# 前置作業

In [1]:
import pyspark
from pyspark.sql import SparkSession
from operator import add
sc = pyspark.SparkContext('local[*]')
spark = SparkSession.builder.appName("csvTest").getOrCreate()

In [2]:
global Path
if sc.master[0:5] == "local":
    Path = "file:/home/jovyan/work/csvData/"
else:
    Path = "hdfs:/user/zeppelin/csvData/"

In [3]:
from pyspark.sql.types import StructType, StructField, IntegerType, StringType, DateType, FloatType
import time
import math
import datetime
from pyspark.sql.functions import monotonically_increasing_id 

# 建立product DataFrame

In [4]:
productSchema = StructType([
    StructField("product_id", StringType(), True),
    StructField("category", StringType(), True),
    StructField("name", StringType(), True),
    StructField("price", IntegerType(), True),
    StructField("sale", IntegerType(), True),
    StructField("score", FloatType(), True),
    StructField("url", StringType(), True),
    StructField("imgurl", StringType(), True),
    StructField("update_time", DateType(), True)])

□ □ □

用两句话概括网页正文的内容。 作答时只依据网页正文。

数据摘录:

□ □ □

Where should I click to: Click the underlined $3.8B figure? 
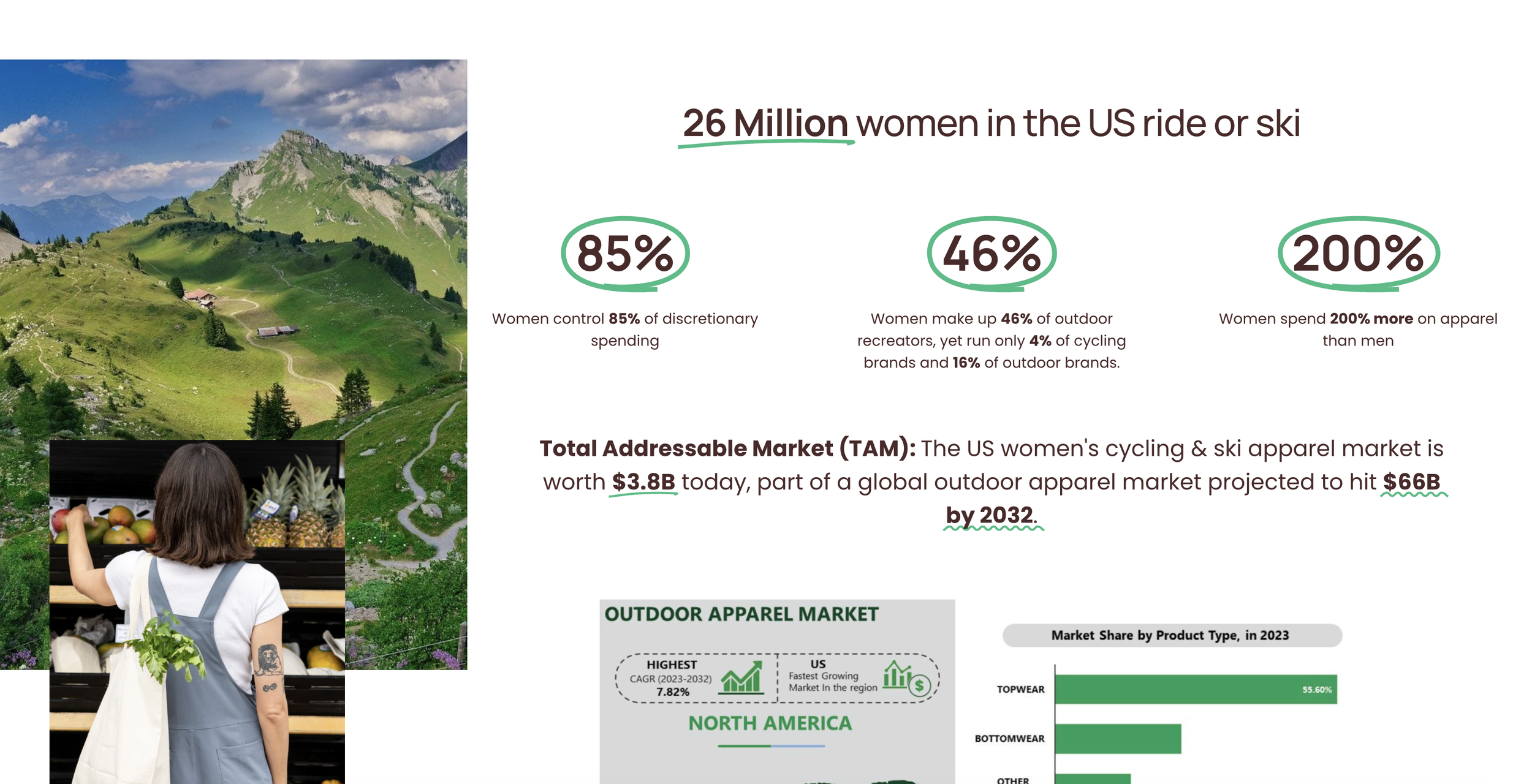pyautogui.click(x=643, y=482)
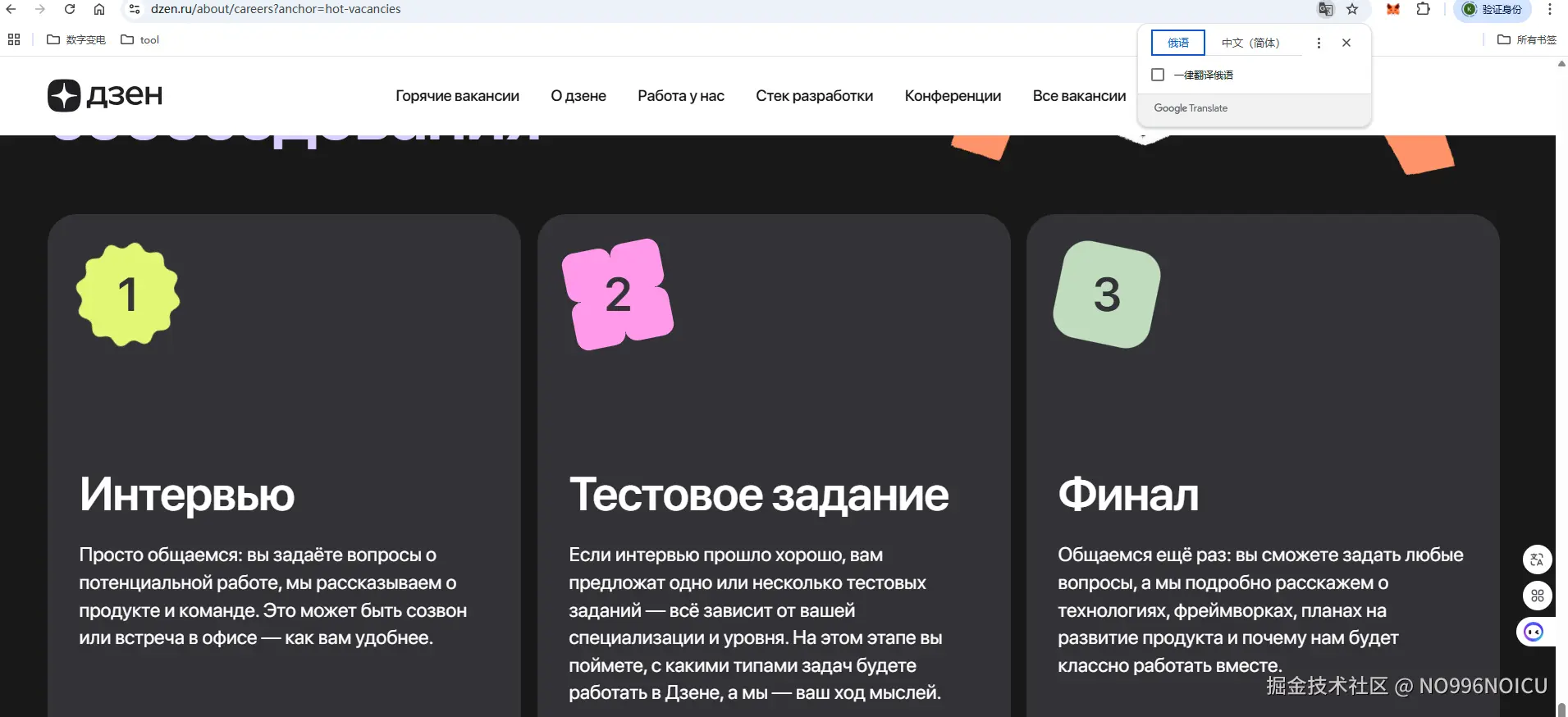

□ □ □

书面回答:
前置作业部分导入 pyspark，建立本地的 SparkContext 和名为 csvTest 的 SparkSession，并根据 master 是否以 local 开头，把 CSV 数据路径设为本地文件路径或 HDFS 路径。随后导入类型、时间等相关模块，并为 product DataFrame 定义 schema，字段包括 product_id、category、name、price、sale、score、url、imgurl 和 update_time。